* **TASK**
From the text on the Hungarian Facebook dismissal case, list every remedy the claimant sought in his lawsuit against the employer.

>> BEGIN SOURCE TEXT

Social media platforms significantly changed the ways how people express their opinions: sharing views became easier than ever. On the one hand, this is positive, but on the other hand, it is also dangerous in the employment context, as the employee's opinion may be prejudicial to the employer's interests. A recent decision of the Hungarian Supreme Court gives answer to the question whether the employer can dismiss the employee for expressing his opinion on Facebook.
The claimant was a professor at a Hungarian university, he was the respected member of the academic community.
A post was published on the Facebook in relation to the Center for Fundamental Rights, a Hungarian research institute and the claimant made a public comment about the Center’s analysts which among others stated that “at least they are pretty, I wonder what other functions they have”. A few days later, the claimant shared a post on his Facebook page which contained further quite offensive remarks about the Center’s colleagues.
The university, the claimant’s employer started an inadmissibility procedure against the claimant and as a result of the procedure terminated the claimant’s employment as a civil servant. According to the justification of the dismissal, the claimant made public posts and comments on a well-known social media platform which were defamatory, degrading to the female gender and violated equal treatment and the human dignity. The posts were incompatible with the university's values of respect for human dignity and gender equality and could harm the employer’s reputation.
The university sent a statement to the Hungarian News Agency commenting the claimant’s behavior, stressing that it is undignified and unacceptable.
First and second instance judgement
The claimant sued the employer and demanded reinstatement, alternatively damages and severance pay. Further, he requested grievance award claiming that the defendant violated his privacy rights, specifically his right to protection of personal data.

>> END SOURCE TEXT
>> BEGIN DATA SECTION

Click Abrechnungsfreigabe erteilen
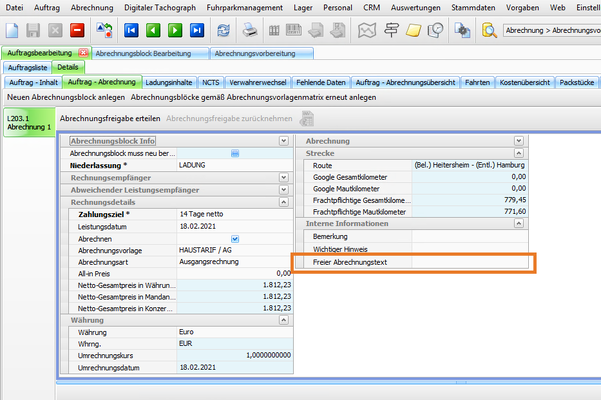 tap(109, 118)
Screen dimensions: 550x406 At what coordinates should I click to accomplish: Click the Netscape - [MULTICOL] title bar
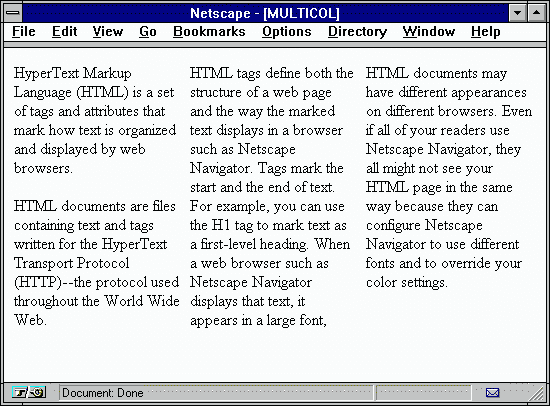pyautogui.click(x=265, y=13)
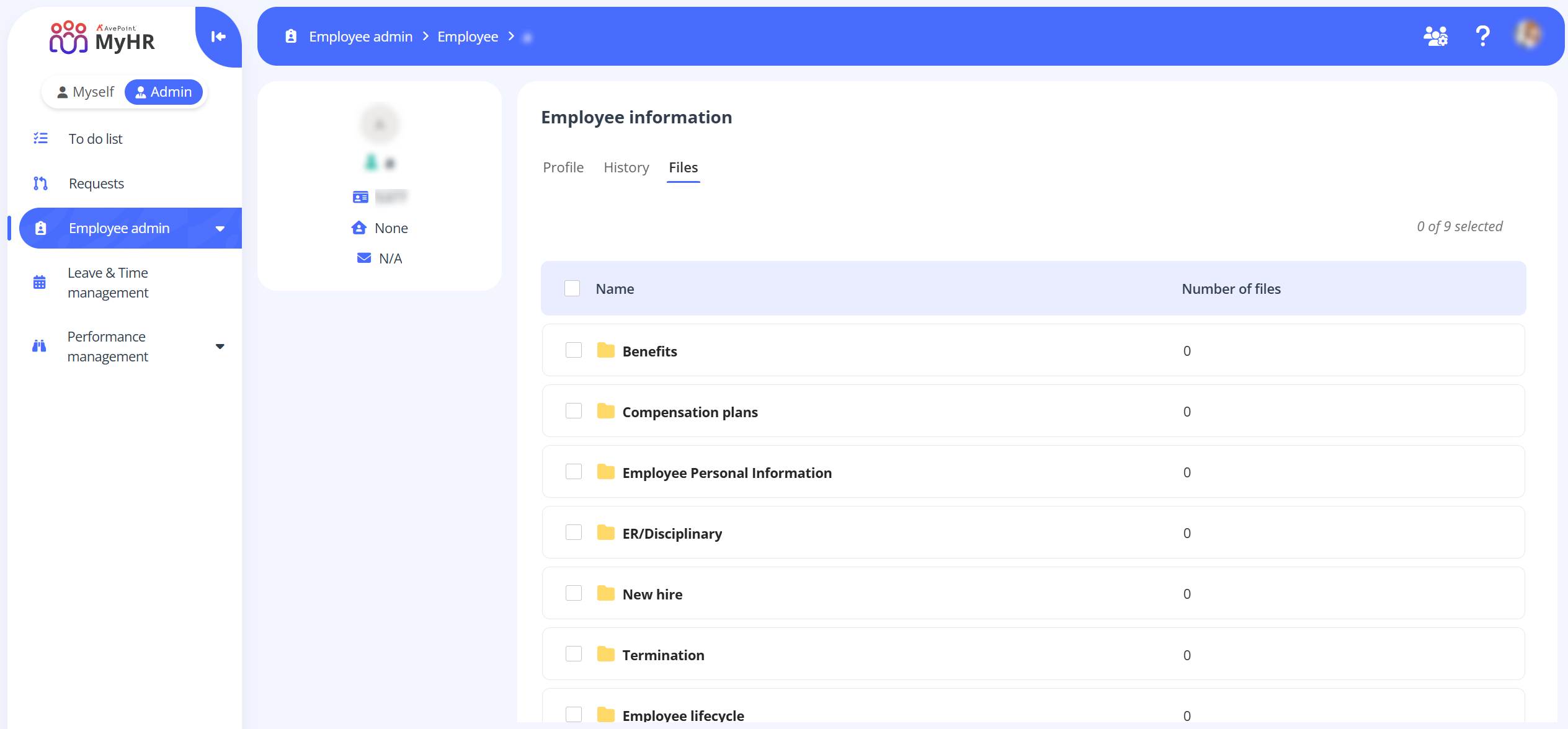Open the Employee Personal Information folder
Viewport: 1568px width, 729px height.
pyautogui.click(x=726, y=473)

>> END DATA SECTION
>> BEGIN DATA SECTION

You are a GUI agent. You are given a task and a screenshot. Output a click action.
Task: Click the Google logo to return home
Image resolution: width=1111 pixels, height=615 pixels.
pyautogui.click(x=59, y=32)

>> END DATA SECTION
>> BEGIN DATA SECTION

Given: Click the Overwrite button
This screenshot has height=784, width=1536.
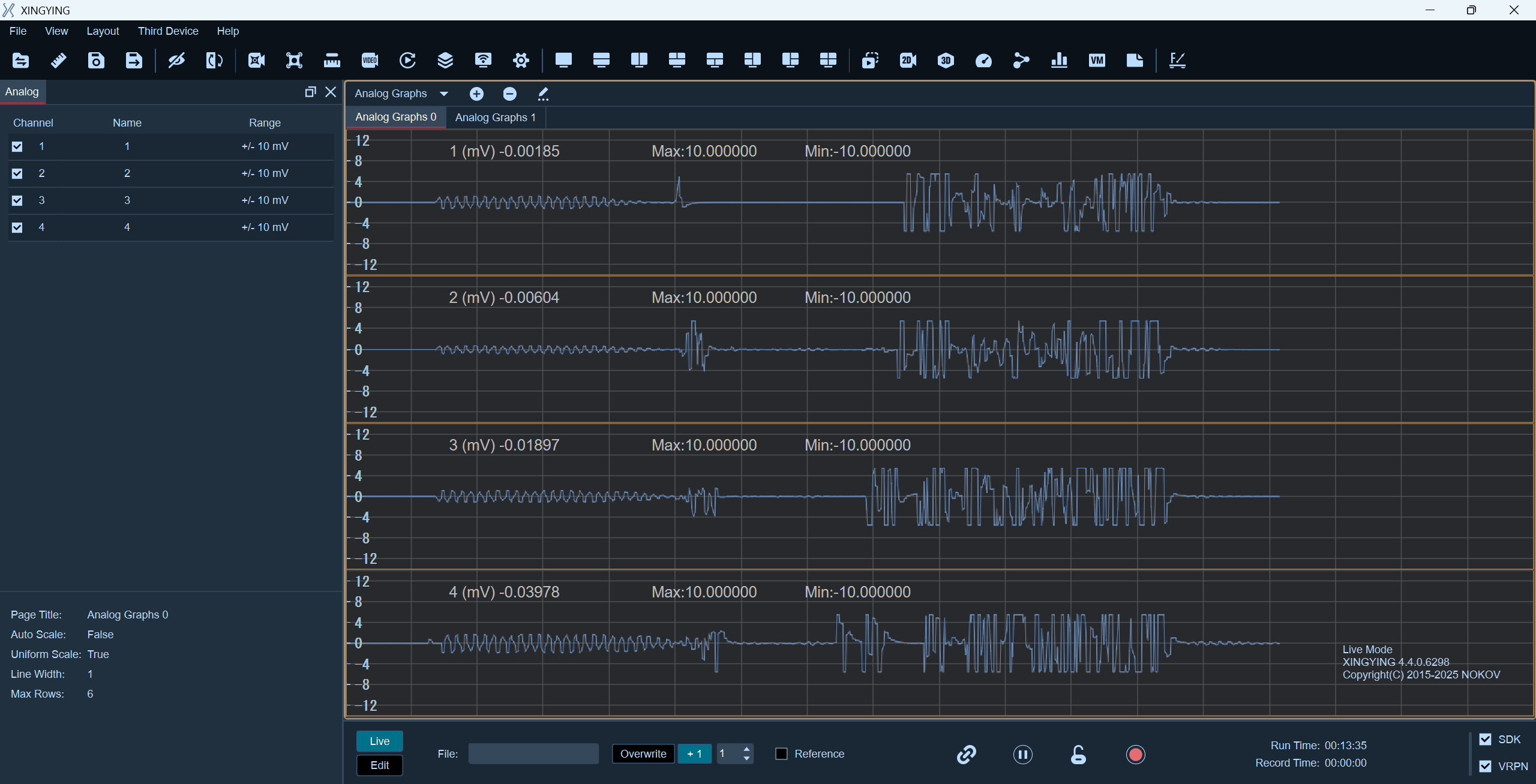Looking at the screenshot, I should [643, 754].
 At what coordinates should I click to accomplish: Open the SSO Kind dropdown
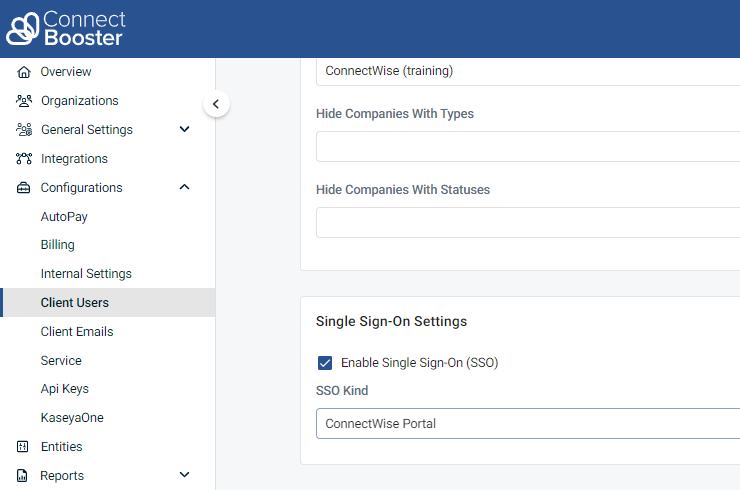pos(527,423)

>> END DATA SECTION

* **FULL ANSWER**
- Reinstatement
- Damages (as an alternative to reinstatement)
- Severance pay (as an alternative to reinstatement)
- A grievance award